Prenditi a cuore gli affanni, le esigenze di chi ti sta vicino.
…Ti accorgerai che la gioia a poco a poco entrerà in te,
invaderà il tuo essere, diventerà veramente tua
nella misura in cui l’avrai regalata agli altri.
Arrivare a Lourdes è come arrivare alle porte del Paradiso.
Elisa, 24 anni, studentessa al V° anno di medicina, che si è ribattezzata “da-mina vagante” perché corre ovunque c’è bisogno, mi ha scritto: “Lourdes rappresenta per me l’esperienza in assoluto più bella della mia vita, fonte di incontri toccanti, inaspettati doni del cuore e soffi di magia… Lourdes io la considero uno dei pochi sprazzi di paradiso sulla terra…lasciato cadere dai cherubini intenti a comporre un puzzle celestiale…”.
In treno ne ho fatto subito l’esperienza. Ero nel vagone “barellato”. All’altro lato del mio lettino, stava sdraiato un giovane, (poi ho saputo che ha 47 anni), del quale si vedeva la testa normale, ma dalle brevi coperte che lo coprivano spuntavano le gambe e le braccia piccole e magre come quelle di un bimbo di uno o due anni. Accanto a lui si alternavano mamma e papà, gli parlavano e interpretavano le sue risposte anche se erano solo suoni indefiniti. Quel papà soprattutto gli prendeva spesso le due mani inermi, le appoggiava entrambe sulle sue ginocchia e le carezzava, le massaggiava, muoveva quelle dita magrissime. Ogni tanto si chinava a dargli un bacio e fargli una carezza, gli carezzava i capelli. Quando gli versava l’acqua nel bicchiere per farlo bere, la mamma si alzava subito, prendeva il posto del papà e sollevava di peso quel suo figliolo, se lo metteva sulle ginocchia, poi, tenendo la testa sollevata con la mano sotto la nuca, gli dava da bere. Così per tutto il viaggio di andata e ritorno.

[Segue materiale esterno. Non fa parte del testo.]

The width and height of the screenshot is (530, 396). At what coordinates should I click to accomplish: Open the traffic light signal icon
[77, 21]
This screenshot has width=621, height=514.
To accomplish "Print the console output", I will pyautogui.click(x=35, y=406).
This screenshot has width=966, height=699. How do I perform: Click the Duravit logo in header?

E’ la loro vita da 47 anni. Quei genitori avevano un sorriso per chiunque passava accanto a loro, una parola buona e un saluto per tutti, nemmeno la stanchezza traspariva dai loro volti. Chi e cosa li sostiene?

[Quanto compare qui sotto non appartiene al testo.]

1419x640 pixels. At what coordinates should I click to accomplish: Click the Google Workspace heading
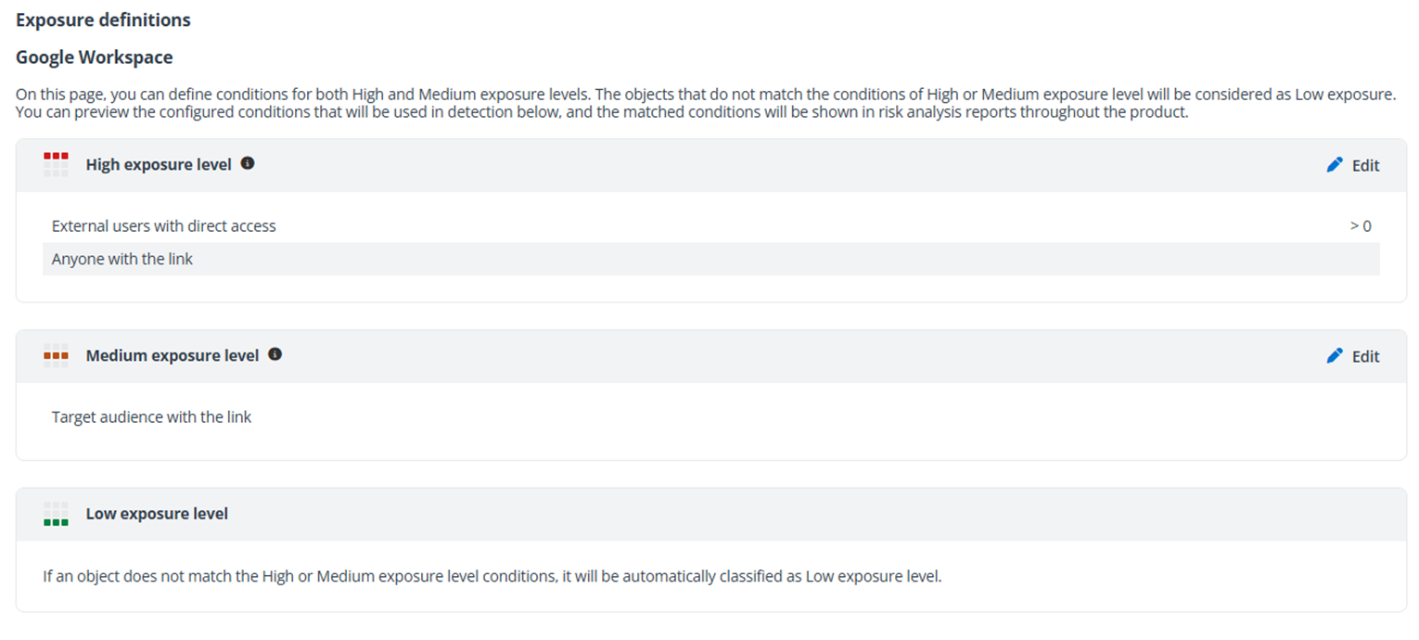coord(93,57)
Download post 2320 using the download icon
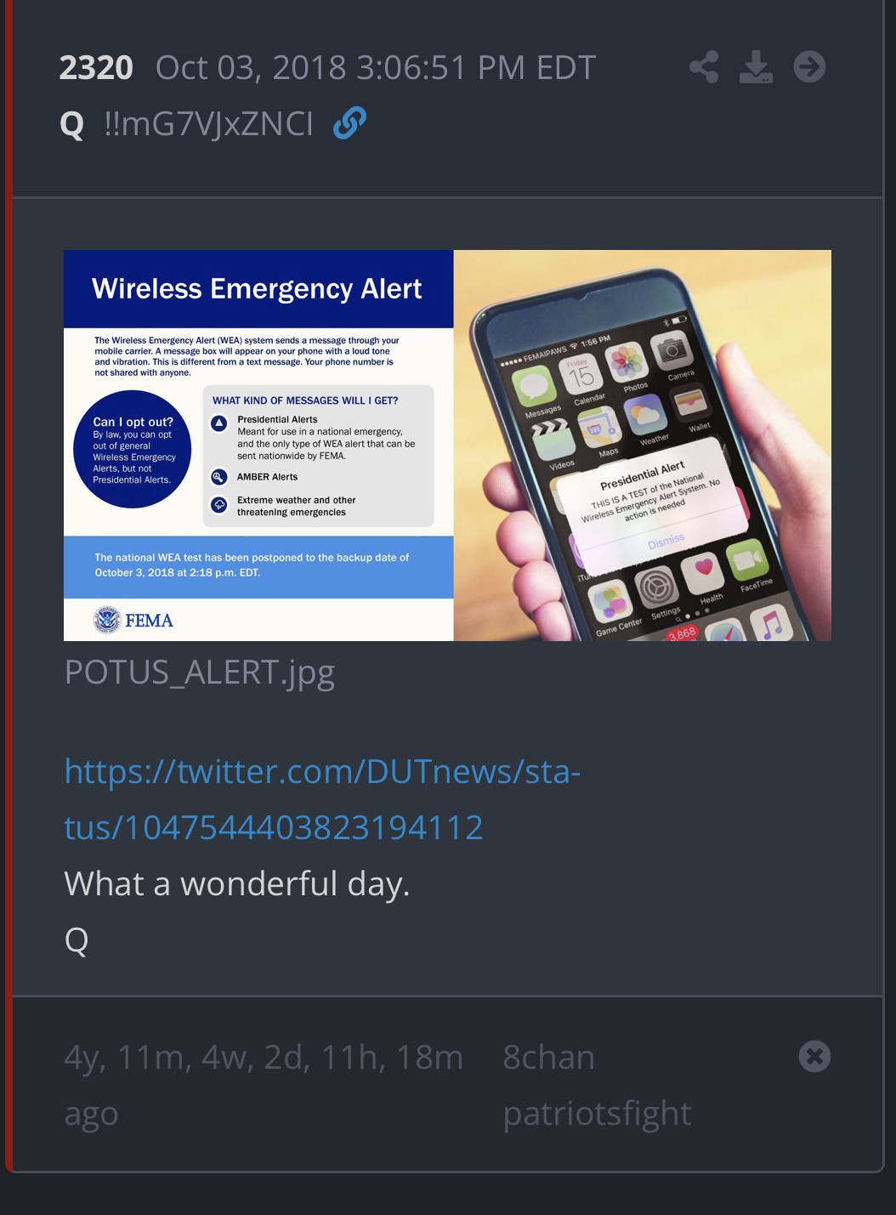Image resolution: width=896 pixels, height=1215 pixels. point(756,67)
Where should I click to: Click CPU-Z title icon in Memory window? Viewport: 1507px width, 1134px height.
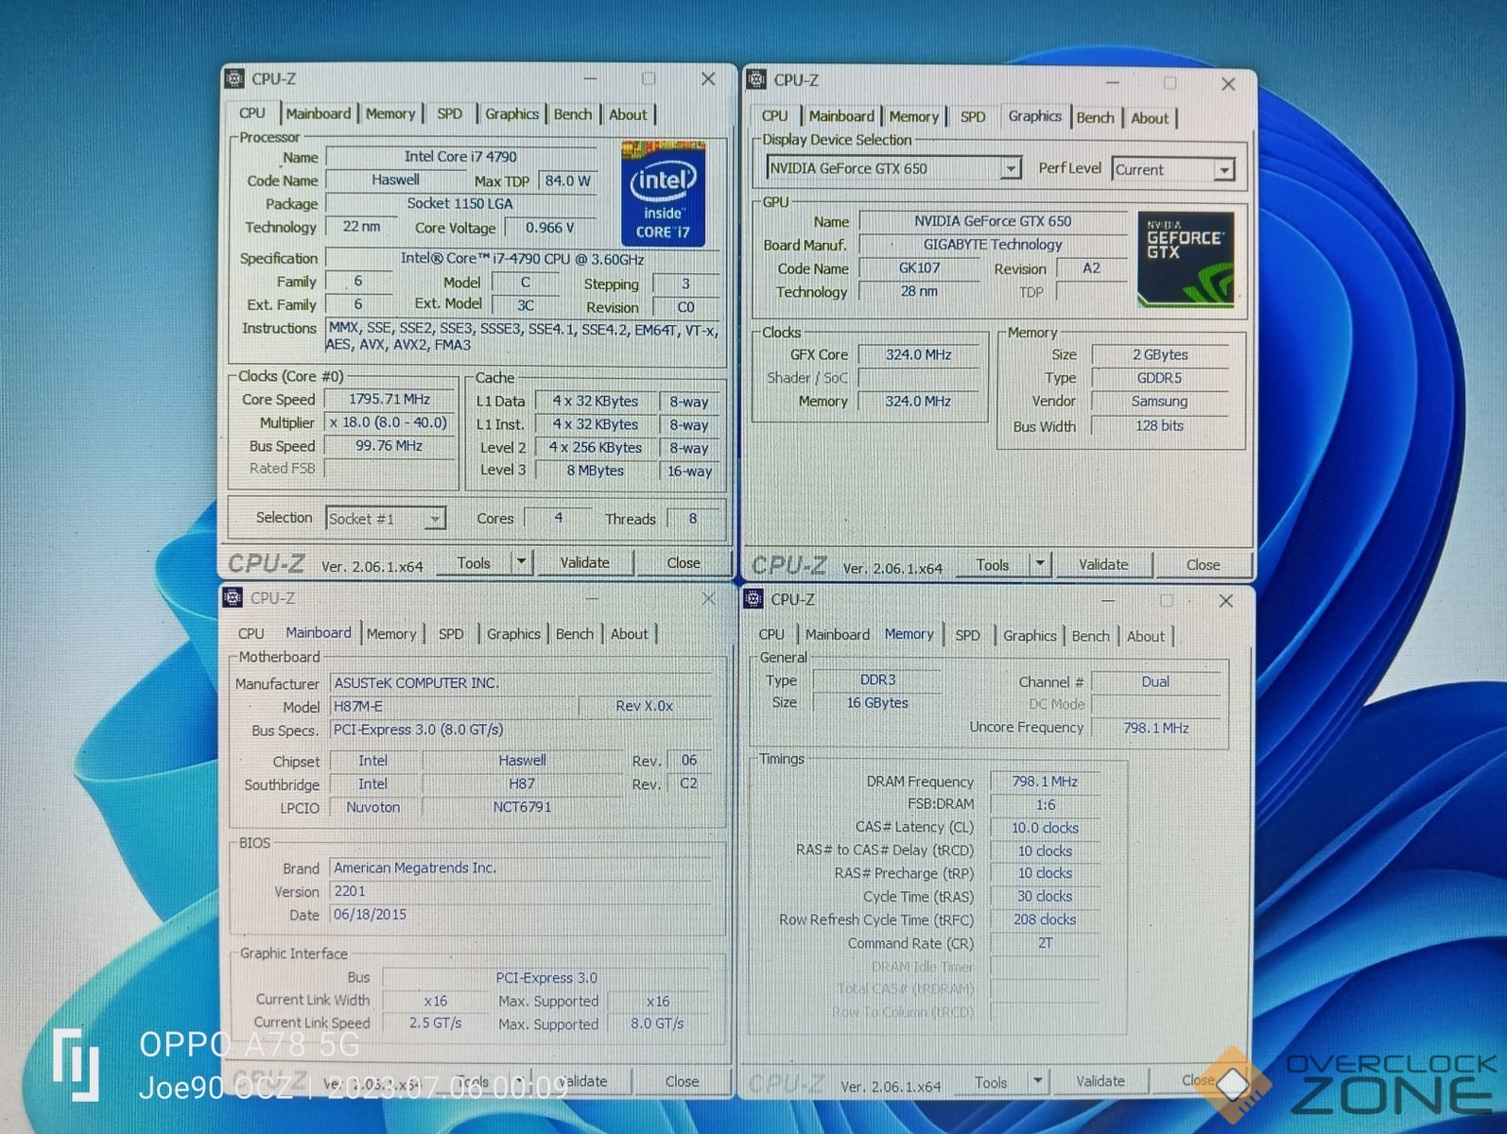coord(754,599)
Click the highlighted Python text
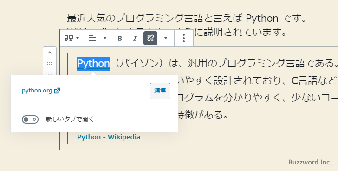Screen dimensions: 338x171 click(94, 64)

In fondo al corridoio stavano due donne. Una sdraiata immobile e sorridente, l’altra l’assisteva in tutto. Credevo fossero mamma e figlia, invece sono due gemelle, abbandonate alla nascita (forse) per la malformazione di una di loro, le ha allevate la nonna. Ora sono donne mature, la nonna non c’è più, una è diventata l’angelo dell’altra il suo respiro, le sue braccia, la sua parola, i suoi desideri esauditi, tutto, tutto, tutto. Amore senza limiti, amore sconfinato.
Così ho cominciato il pellegrinaggio, ho visto, sentito e capito che è l’amore il vero miracolo.
Questa è la preghiera che si impara a Lourdes, la preghiera che si concretizza nell’amore. Un amore che dà tutto e non chiede nulla, neanche un bacio di ricambio.
Ecco cos’è Lourdes. Non è poesia, fanatismo, illusione, esaltazione, no, è Paradiso.
Da Lourdes non si torna guariti nel corpo, ma nell’anima sì, sia da parte di chi riceve, ma anche da parte di chi dà, perché impara cosa vuol dire non soltanto curare, ma prendersi cura di tutta la persona. E’ un’esperienza che, chi può, dovrebbe fare almeno una volta nella vita, in particolare chi, per professione si occupa di malati, perchè di posti così, dove il dolore si trasforma in un momento di Paradiso, non ne conosco tanti sulla terra.Bernardette, nella sua sofferenza, diceva:
LA GROTTA È IL MIO CIELO.
E lo è per tutti quelli che si avvicinano con lo stesso spirito con cui si recava lei a quella Grotta.
Grazie a Sandro che mi ha accompagnata, a tutti quelli che ho incontrato e che mi hanno suggerito questi pensieri.